§ **Task to carry out**
Set down the lines from the one containing "736x454 pixels. How" down to the one containing "(x=308, y=18)", both included, without changing anything.

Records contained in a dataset
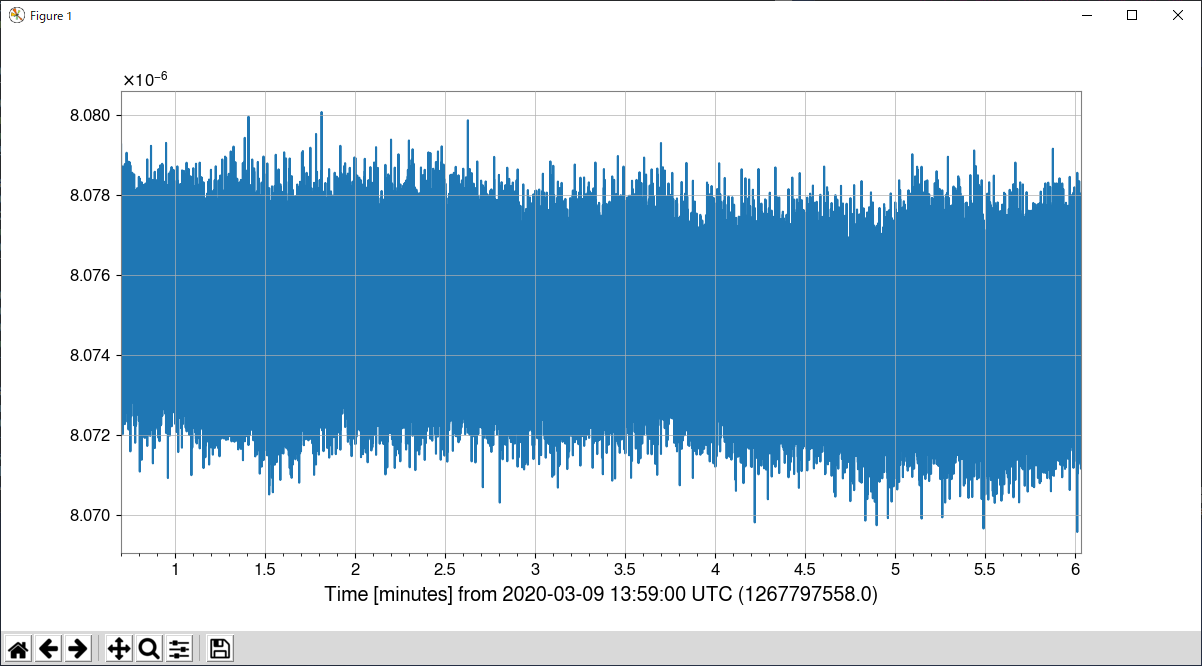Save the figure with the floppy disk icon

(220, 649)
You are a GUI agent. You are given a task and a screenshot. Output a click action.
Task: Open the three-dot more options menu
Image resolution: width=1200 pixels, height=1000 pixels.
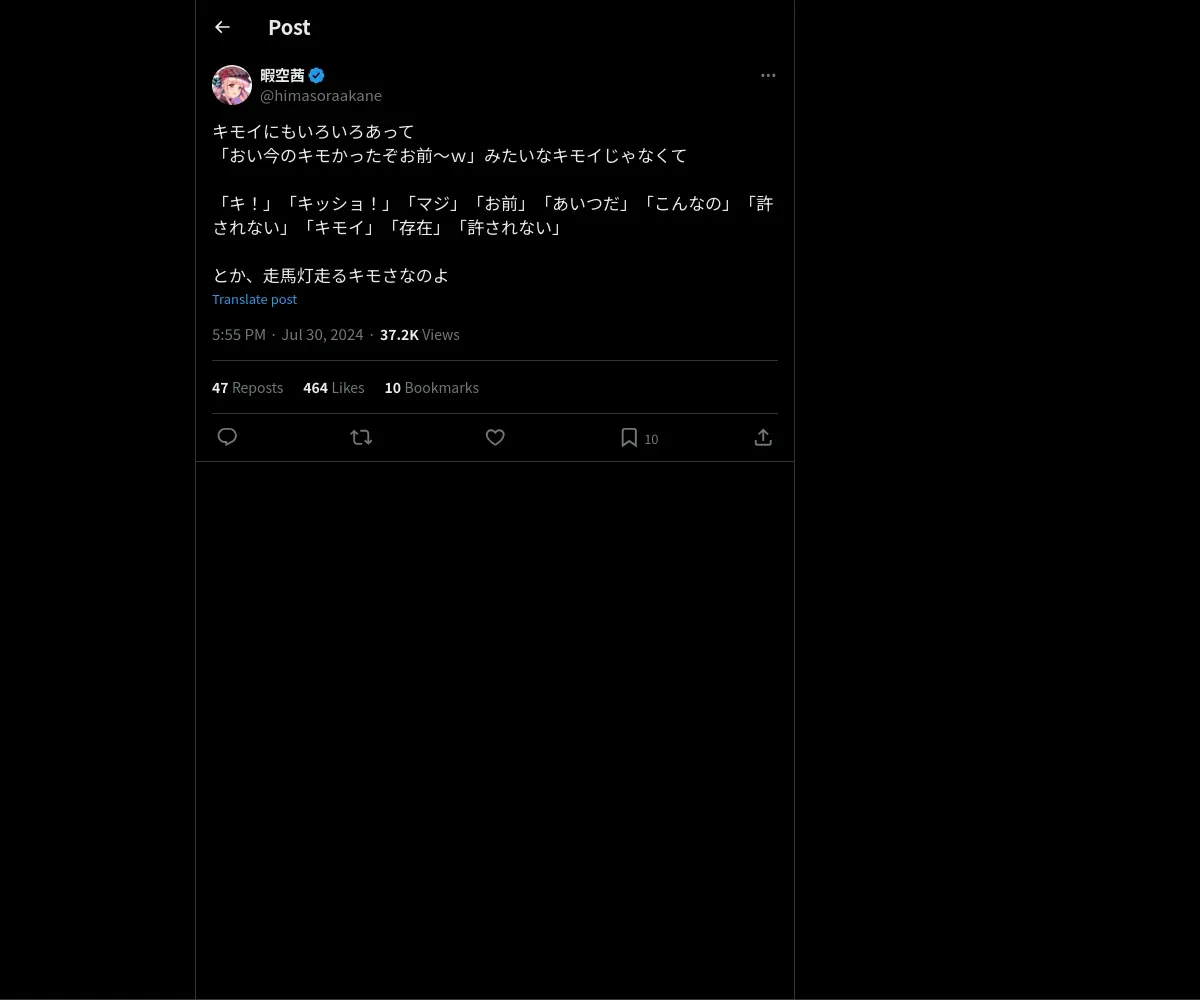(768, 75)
* * *
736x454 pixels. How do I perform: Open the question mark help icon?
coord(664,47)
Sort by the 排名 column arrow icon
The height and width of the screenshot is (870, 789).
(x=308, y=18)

§ **Task result**
736x454 pixels. How do I perform: Open the question mark help icon?
coord(664,47)
Sort by the 排名 column arrow icon
The height and width of the screenshot is (870, 789).
(x=308, y=18)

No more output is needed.